Exercise directions => Return the data below in full, matching every line exactly.

*** Begin section ***

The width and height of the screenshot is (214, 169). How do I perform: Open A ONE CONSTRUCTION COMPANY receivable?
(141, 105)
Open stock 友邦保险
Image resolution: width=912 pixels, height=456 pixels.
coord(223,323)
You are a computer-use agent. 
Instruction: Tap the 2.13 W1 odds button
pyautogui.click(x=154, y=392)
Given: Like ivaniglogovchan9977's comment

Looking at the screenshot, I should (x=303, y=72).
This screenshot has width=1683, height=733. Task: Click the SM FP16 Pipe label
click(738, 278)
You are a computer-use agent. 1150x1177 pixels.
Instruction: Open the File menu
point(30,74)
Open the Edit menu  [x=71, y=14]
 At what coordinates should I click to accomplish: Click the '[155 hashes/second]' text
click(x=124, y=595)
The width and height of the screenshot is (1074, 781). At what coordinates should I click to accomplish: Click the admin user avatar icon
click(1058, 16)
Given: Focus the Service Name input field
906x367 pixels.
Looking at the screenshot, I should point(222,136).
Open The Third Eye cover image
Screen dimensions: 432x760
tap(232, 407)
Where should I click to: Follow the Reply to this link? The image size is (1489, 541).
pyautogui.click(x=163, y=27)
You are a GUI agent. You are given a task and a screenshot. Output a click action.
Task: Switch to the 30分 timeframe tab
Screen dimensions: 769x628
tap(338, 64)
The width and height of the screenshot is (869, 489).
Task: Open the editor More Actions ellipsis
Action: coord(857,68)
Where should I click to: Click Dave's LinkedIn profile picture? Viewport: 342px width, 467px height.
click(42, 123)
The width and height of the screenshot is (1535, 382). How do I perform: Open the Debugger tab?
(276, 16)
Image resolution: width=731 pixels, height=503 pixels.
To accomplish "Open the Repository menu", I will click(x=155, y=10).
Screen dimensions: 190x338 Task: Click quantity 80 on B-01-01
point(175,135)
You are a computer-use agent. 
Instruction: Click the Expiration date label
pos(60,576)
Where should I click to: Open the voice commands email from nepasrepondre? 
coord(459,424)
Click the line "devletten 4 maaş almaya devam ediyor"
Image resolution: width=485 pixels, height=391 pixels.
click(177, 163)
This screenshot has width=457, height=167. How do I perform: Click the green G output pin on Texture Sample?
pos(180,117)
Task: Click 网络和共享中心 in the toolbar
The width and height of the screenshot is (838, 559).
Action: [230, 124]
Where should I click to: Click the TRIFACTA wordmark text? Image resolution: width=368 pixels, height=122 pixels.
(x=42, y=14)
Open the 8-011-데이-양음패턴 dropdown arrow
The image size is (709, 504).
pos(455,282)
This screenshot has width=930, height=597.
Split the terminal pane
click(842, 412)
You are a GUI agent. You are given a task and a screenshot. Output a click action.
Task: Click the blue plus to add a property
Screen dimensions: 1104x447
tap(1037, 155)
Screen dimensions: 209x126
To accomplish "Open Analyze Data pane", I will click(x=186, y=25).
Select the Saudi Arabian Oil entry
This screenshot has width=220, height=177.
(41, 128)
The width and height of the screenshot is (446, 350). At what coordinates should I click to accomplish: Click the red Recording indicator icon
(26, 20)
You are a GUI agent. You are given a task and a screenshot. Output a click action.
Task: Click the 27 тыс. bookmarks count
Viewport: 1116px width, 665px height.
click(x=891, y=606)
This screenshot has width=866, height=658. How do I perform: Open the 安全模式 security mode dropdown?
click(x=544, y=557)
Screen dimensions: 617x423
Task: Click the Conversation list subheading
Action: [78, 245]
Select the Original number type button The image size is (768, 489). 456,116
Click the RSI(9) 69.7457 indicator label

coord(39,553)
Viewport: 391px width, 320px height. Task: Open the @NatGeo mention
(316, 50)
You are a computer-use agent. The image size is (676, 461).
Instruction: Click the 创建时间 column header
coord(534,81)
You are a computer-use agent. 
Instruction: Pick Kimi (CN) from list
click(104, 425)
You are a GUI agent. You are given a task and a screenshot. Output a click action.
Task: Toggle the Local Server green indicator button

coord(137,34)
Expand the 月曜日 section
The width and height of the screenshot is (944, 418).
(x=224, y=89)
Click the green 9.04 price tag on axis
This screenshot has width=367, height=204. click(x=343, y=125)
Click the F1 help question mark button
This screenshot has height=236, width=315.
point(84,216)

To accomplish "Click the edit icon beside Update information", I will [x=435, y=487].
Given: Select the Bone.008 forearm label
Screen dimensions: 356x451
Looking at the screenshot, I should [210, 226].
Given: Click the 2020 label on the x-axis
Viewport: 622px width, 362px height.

*** End section ***

Your response =>
The width and height of the screenshot is (214, 169). How do I perform: Open A ONE CONSTRUCTION COMPANY receivable?
(141, 105)
Open stock 友邦保险
Image resolution: width=912 pixels, height=456 pixels.
coord(223,323)
You are a computer-use agent. 
Instruction: Tap the 2.13 W1 odds button
pyautogui.click(x=154, y=392)
Given: Like ivaniglogovchan9977's comment

Looking at the screenshot, I should (x=303, y=72).
This screenshot has width=1683, height=733. Task: Click the SM FP16 Pipe label
click(738, 278)
You are a computer-use agent. 1150x1177 pixels.
Instruction: Open the File menu
point(30,74)
Open the Edit menu  [x=71, y=14]
 At what coordinates should I click to accomplish: Click the '[155 hashes/second]' text
click(x=124, y=595)
The width and height of the screenshot is (1074, 781). At what coordinates should I click to accomplish: Click the admin user avatar icon
click(1058, 16)
Given: Focus the Service Name input field
906x367 pixels.
Looking at the screenshot, I should point(222,136).
Open The Third Eye cover image
Screen dimensions: 432x760
tap(232, 407)
Where should I click to: Follow the Reply to this link? The image size is (1489, 541).
pyautogui.click(x=163, y=27)
You are a GUI agent. You are given a task and a screenshot. Output a click action.
Task: Switch to the 30分 timeframe tab
Screen dimensions: 769x628
tap(338, 64)
The width and height of the screenshot is (869, 489).
Task: Open the editor More Actions ellipsis
Action: coord(857,68)
Where should I click to: Click Dave's LinkedIn profile picture? Viewport: 342px width, 467px height.
click(42, 123)
The width and height of the screenshot is (1535, 382). How do I perform: Open the Debugger tab?
(276, 16)
Image resolution: width=731 pixels, height=503 pixels.
To accomplish "Open the Repository menu", I will click(x=155, y=10).
Screen dimensions: 190x338 Task: Click quantity 80 on B-01-01
point(175,135)
You are a computer-use agent. 
Instruction: Click the Expiration date label
pos(60,576)
Where should I click to: Open the voice commands email from nepasrepondre? 
coord(459,424)
Click the line "devletten 4 maaş almaya devam ediyor"
Image resolution: width=485 pixels, height=391 pixels.
click(177, 163)
This screenshot has width=457, height=167. How do I perform: Click the green G output pin on Texture Sample?
pos(180,117)
Task: Click 网络和共享中心 in the toolbar
The width and height of the screenshot is (838, 559).
Action: [230, 124]
Where should I click to: Click the TRIFACTA wordmark text? Image resolution: width=368 pixels, height=122 pixels.
(x=42, y=14)
Open the 8-011-데이-양음패턴 dropdown arrow
The image size is (709, 504).
pos(455,282)
This screenshot has width=930, height=597.
Split the terminal pane
click(842, 412)
You are a GUI agent. You are given a task and a screenshot. Output a click action.
Task: Click the blue plus to add a property
Screen dimensions: 1104x447
tap(1037, 155)
Screen dimensions: 209x126
To accomplish "Open Analyze Data pane", I will click(x=186, y=25).
Select the Saudi Arabian Oil entry
This screenshot has width=220, height=177.
(41, 128)
The width and height of the screenshot is (446, 350). At what coordinates should I click to accomplish: Click the red Recording indicator icon
(26, 20)
You are a GUI agent. You are given a task and a screenshot. Output a click action.
Task: Click the 27 тыс. bookmarks count
Viewport: 1116px width, 665px height.
click(x=891, y=606)
This screenshot has width=866, height=658. How do I perform: Open the 安全模式 security mode dropdown?
click(x=544, y=557)
Screen dimensions: 617x423
Task: Click the Conversation list subheading
Action: [78, 245]
Select the Original number type button The image size is (768, 489). 456,116
Click the RSI(9) 69.7457 indicator label

coord(39,553)
Viewport: 391px width, 320px height. Task: Open the @NatGeo mention
(316, 50)
You are a computer-use agent. The image size is (676, 461).
Instruction: Click the 创建时间 column header
coord(534,81)
You are a computer-use agent. 
Instruction: Pick Kimi (CN) from list
click(104, 425)
You are a GUI agent. You are given a task and a screenshot. Output a click action.
Task: Toggle the Local Server green indicator button

coord(137,34)
Expand the 月曜日 section
The width and height of the screenshot is (944, 418).
(x=224, y=89)
Click the green 9.04 price tag on axis
This screenshot has width=367, height=204. click(x=343, y=125)
Click the F1 help question mark button
This screenshot has height=236, width=315.
point(84,216)

To accomplish "Click the edit icon beside Update information", I will [x=435, y=487].
Given: Select the Bone.008 forearm label
Screen dimensions: 356x451
Looking at the screenshot, I should [210, 226].
Given: Click the 2020 label on the x-axis
Viewport: 622px width, 362px height.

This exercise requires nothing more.